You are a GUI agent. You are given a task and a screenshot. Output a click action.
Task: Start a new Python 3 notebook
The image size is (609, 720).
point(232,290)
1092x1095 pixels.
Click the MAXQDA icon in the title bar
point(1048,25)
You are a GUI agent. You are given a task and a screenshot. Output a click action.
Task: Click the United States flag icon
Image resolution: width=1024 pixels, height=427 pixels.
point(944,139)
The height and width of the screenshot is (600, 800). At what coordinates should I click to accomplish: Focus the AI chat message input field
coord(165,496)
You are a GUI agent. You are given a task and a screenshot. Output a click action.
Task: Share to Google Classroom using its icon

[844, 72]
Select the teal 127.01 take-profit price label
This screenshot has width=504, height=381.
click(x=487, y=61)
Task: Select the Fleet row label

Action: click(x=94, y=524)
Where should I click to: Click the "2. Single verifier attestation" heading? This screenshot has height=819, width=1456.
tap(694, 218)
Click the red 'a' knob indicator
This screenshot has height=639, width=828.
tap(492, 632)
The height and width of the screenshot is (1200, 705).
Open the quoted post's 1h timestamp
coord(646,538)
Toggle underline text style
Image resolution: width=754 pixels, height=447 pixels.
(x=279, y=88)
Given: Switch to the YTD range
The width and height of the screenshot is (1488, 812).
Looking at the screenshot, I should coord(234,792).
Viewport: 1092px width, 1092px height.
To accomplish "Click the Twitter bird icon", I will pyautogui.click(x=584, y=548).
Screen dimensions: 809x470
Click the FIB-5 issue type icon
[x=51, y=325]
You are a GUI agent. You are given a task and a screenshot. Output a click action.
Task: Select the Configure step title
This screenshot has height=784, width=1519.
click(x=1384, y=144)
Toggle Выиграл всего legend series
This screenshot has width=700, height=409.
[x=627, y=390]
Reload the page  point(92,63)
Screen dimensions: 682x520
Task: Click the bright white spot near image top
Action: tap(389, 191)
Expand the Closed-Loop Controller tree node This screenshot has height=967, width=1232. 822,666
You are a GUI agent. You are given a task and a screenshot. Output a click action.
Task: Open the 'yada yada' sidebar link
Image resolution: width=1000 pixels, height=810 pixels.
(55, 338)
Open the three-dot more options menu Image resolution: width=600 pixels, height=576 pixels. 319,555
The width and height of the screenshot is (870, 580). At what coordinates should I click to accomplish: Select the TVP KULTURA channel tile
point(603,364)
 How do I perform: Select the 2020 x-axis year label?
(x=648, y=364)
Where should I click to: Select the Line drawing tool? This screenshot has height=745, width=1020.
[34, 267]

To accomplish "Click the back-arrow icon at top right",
※ ※ ※
> _What the task asks_:
Reproduce every one of the records above verbatim, keeping each line as it appears.

> _Answer_:
You are a GUI agent. You are given a task and a screenshot. Output a click action.
Task: Start a new Python 3 notebook
The image size is (609, 720).
point(232,290)
1092x1095 pixels.
Click the MAXQDA icon in the title bar
point(1048,25)
You are a GUI agent. You are given a task and a screenshot. Output a click action.
Task: Click the United States flag icon
Image resolution: width=1024 pixels, height=427 pixels.
point(944,139)
The height and width of the screenshot is (600, 800). At what coordinates should I click to accomplish: Focus the AI chat message input field
coord(165,496)
You are a GUI agent. You are given a task and a screenshot. Output a click action.
Task: Share to Google Classroom using its icon

[844, 72]
Select the teal 127.01 take-profit price label
This screenshot has width=504, height=381.
click(x=487, y=61)
Task: Select the Fleet row label

Action: click(x=94, y=524)
Where should I click to: Click the "2. Single verifier attestation" heading? This screenshot has height=819, width=1456.
tap(694, 218)
Click the red 'a' knob indicator
This screenshot has height=639, width=828.
tap(492, 632)
The height and width of the screenshot is (1200, 705).
Open the quoted post's 1h timestamp
coord(646,538)
Toggle underline text style
Image resolution: width=754 pixels, height=447 pixels.
(x=279, y=88)
Given: Switch to the YTD range
The width and height of the screenshot is (1488, 812).
Looking at the screenshot, I should coord(234,792).
Viewport: 1092px width, 1092px height.
To accomplish "Click the Twitter bird icon", I will pyautogui.click(x=584, y=548).
Screen dimensions: 809x470
Click the FIB-5 issue type icon
[x=51, y=325]
You are a GUI agent. You are given a task and a screenshot. Output a click action.
Task: Select the Configure step title
This screenshot has height=784, width=1519.
click(x=1384, y=144)
Toggle Выиграл всего legend series
This screenshot has width=700, height=409.
[x=627, y=390]
Reload the page  point(92,63)
Screen dimensions: 682x520
Task: Click the bright white spot near image top
Action: tap(389, 191)
Expand the Closed-Loop Controller tree node This screenshot has height=967, width=1232. 822,666
You are a GUI agent. You are given a task and a screenshot. Output a click action.
Task: Open the 'yada yada' sidebar link
Image resolution: width=1000 pixels, height=810 pixels.
(55, 338)
Open the three-dot more options menu Image resolution: width=600 pixels, height=576 pixels. 319,555
The width and height of the screenshot is (870, 580). At what coordinates should I click to accomplish: Select the TVP KULTURA channel tile
point(603,364)
 How do I perform: Select the 2020 x-axis year label?
(x=648, y=364)
Where should I click to: Select the Line drawing tool? This screenshot has height=745, width=1020.
[34, 267]

To accomplish "Click the back-arrow icon at top right",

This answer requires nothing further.